▸ THE RECORDS
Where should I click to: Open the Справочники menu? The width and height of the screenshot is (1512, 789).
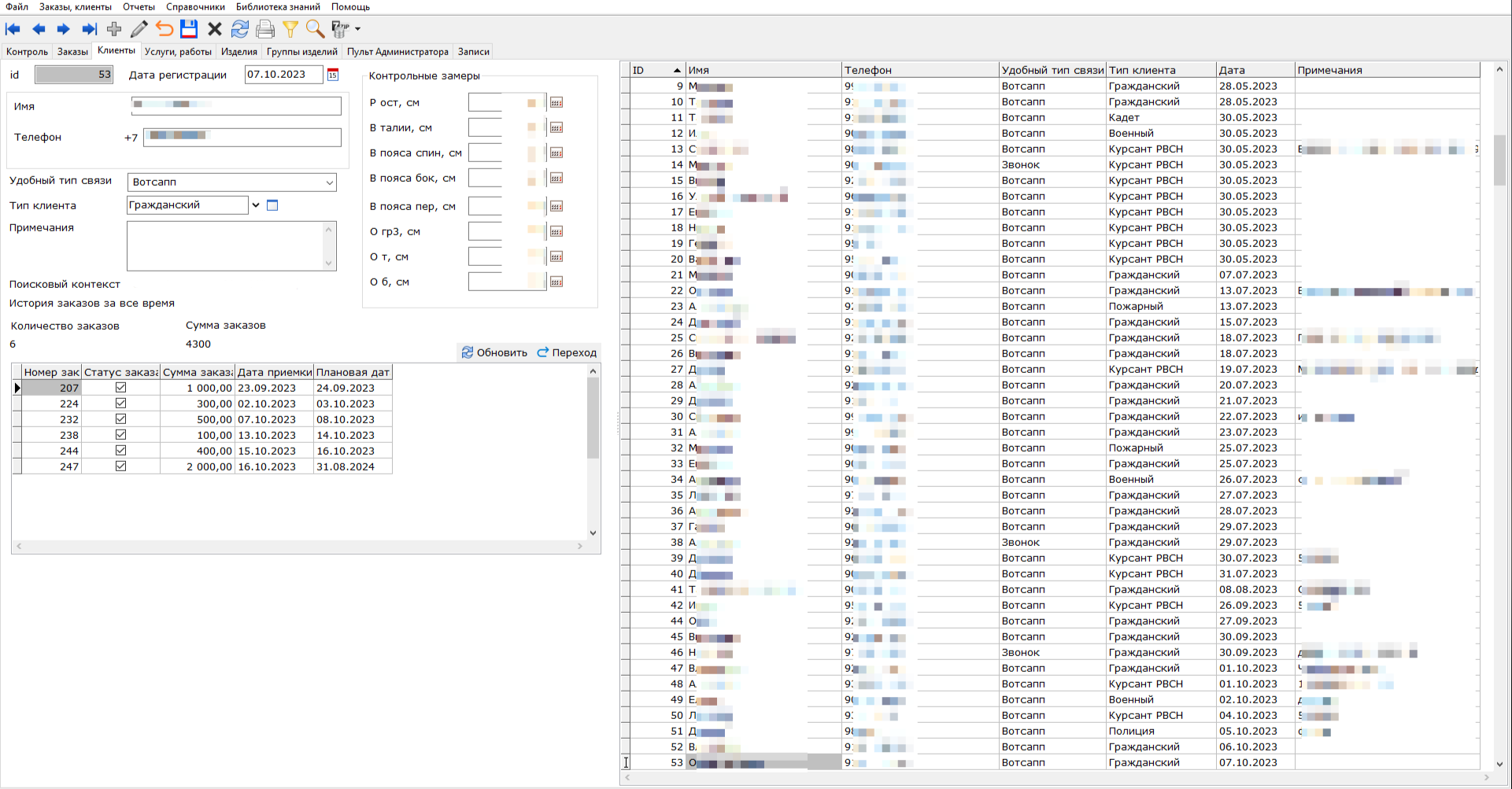pos(195,7)
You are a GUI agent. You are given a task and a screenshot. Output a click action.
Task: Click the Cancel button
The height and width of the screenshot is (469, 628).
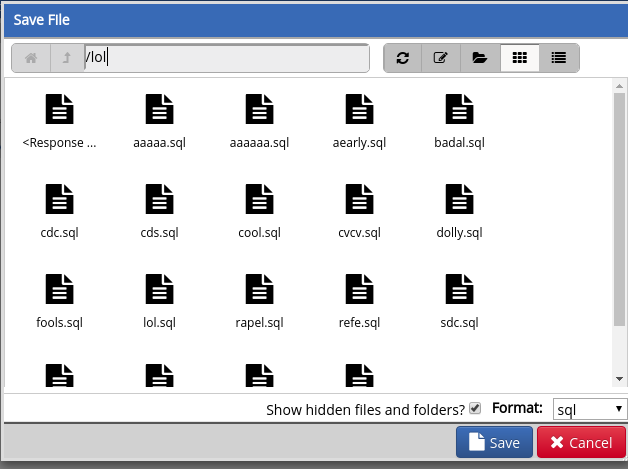(581, 443)
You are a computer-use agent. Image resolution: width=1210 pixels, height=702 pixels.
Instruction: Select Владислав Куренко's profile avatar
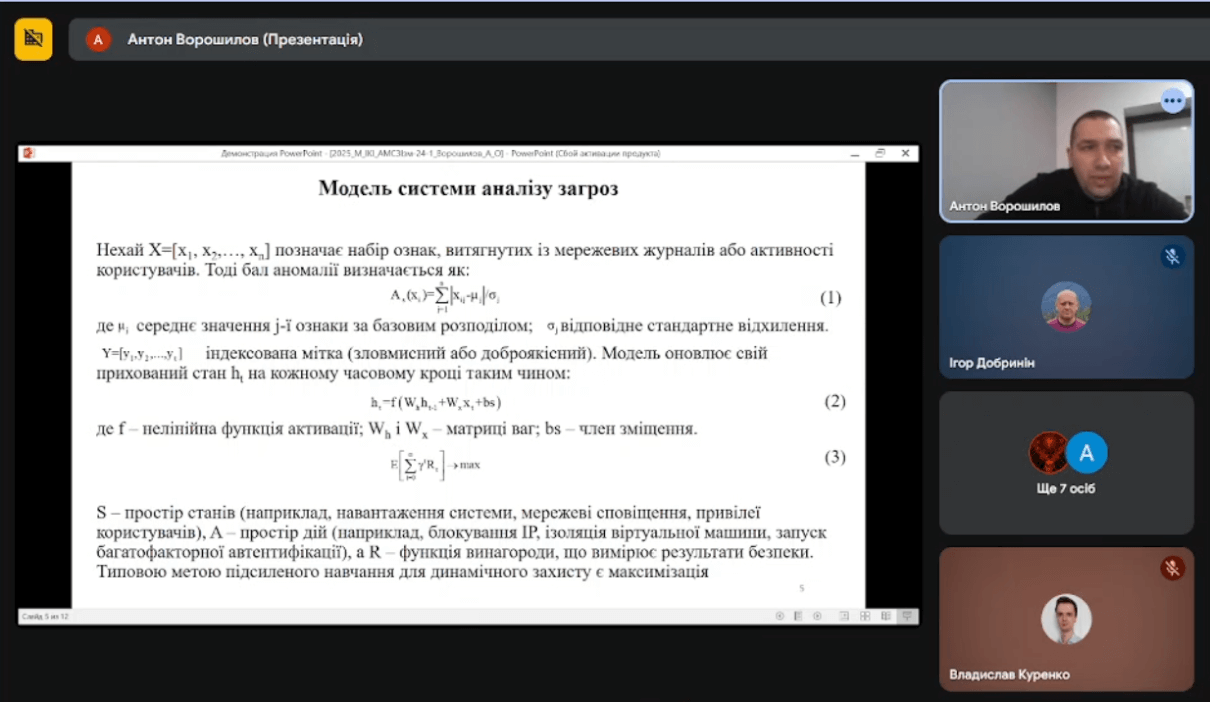pyautogui.click(x=1066, y=619)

▸ WORK ORDER
Transcribe the whole listing, character for character, but not its images.

▸ REPLY
Where should I click to: Open the Справочники menu? The width and height of the screenshot is (1512, 789).
pos(195,7)
You are a GUI agent. You are given a task and a screenshot. Output a click action.
Task: Click the Cancel button
The height and width of the screenshot is (469, 628).
(581, 443)
You are a computer-use agent. Image resolution: width=1210 pixels, height=702 pixels.
Instruction: Select Владислав Куренко's profile avatar
pyautogui.click(x=1066, y=619)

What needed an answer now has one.